寧遠之見馮長祗跳腳的樣子樂不可支。
“我說你就是回了趟馮家,怎麽出來之後像是連魂兒都沒了。這樣都能燙著自己,我說馮長祗,你是不是傻?”
“你知道個屁!”
馮長祗把手塞進冷水盆裏,斜了寧遠之一眼。
他要是經曆了下午的事情,發現自家原本軟的跟白菜包子似得妹妹,內裏卻是芝麻餡的,還是過了色的濃油芝麻,混著嗆人的辣椒油,誰特麽的能緩過勁來?
他原是想要勸勸馮喬,玩鬧歸玩鬧,別做的太過分,真跟大房生分了。
可是聽了馮喬那些話後,他自己都恨不得掐死大房的人,哪兒還記得看見馮喬坑馮長淮兄妹時,那想要勸誡馮喬的拳拳兄弟友愛,互幫互助的情誼。

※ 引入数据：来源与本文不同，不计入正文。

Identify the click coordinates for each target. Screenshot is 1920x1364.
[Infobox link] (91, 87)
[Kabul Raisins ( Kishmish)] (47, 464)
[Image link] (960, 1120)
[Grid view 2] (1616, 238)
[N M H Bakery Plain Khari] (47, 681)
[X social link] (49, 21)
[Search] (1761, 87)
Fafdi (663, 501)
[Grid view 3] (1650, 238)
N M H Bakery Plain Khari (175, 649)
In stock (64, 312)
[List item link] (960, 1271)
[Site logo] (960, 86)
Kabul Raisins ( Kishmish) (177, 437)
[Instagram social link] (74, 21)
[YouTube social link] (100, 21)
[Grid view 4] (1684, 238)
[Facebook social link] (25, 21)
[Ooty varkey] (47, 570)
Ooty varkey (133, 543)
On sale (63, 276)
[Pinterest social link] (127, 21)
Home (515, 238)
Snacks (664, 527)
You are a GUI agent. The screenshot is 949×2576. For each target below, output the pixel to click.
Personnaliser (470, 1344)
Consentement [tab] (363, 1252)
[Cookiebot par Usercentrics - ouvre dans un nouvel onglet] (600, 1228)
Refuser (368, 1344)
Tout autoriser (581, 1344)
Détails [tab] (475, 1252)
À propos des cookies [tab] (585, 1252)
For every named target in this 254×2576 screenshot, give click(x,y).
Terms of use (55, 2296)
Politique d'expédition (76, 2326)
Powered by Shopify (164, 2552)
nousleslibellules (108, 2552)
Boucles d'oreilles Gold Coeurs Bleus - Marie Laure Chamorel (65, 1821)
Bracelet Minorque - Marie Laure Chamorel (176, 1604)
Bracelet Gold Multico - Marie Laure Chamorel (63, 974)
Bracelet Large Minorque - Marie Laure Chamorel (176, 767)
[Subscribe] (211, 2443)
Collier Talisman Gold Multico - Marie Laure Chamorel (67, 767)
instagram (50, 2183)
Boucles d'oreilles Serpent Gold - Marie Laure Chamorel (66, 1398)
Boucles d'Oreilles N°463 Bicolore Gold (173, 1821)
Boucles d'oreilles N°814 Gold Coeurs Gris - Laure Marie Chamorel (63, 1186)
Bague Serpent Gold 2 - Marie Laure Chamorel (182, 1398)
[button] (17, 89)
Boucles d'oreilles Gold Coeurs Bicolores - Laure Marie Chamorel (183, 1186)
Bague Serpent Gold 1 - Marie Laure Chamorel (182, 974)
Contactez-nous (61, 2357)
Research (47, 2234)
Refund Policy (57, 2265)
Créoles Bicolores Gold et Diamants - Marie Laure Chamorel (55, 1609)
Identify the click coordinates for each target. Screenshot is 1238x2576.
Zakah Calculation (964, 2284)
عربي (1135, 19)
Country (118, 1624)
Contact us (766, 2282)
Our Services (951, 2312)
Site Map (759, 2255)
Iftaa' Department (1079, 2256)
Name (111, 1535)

“喲喲喲,這還是惱羞成怒了?”寧遠之挑眉:“那你倒是說說,到底出什麽事兒了,讓你這麽失魂落魄的?”
馮長祗張了張嘴,一臉的一言難盡。
蕭俞墨坐在上首,看到一貫能言善辯的馮長祗臉上居然是一幅不知道打哪說起的表情,也難得起了好奇之心,扭頭看向顧煦。
“子期,到底怎麽了?”
顧煦想起午間的事情,忍不住低笑出聲:“長祗這是被他家妹妹教做人了,心裏承受不住。”
蕭俞墨和寧遠之都是挑眉。
“長祗他妹妹不是跟著馮三爺他們在越州嗎?”
“不是那個,是馮家二爺的那顆掌上明珠。”
寧遠之聞言頓時來了精神,有些微胖的臉上眼睛瞪得老大,滿臉八卦道:“你說的是馮喬?”
“我聽說那馮喬在濟雲寺失蹤後被找回來的時候,病的差點死掉,馮蘄州翻遍了京中的大夫,最後都找到太醫院去了,才勉強吊住了她一條命。”
“現在京裏頭人人都知道,馮二爺看他女兒看的跟**似得,碰不得,傷不得。我早就想瞅瞅這姑娘長啥模樣了。”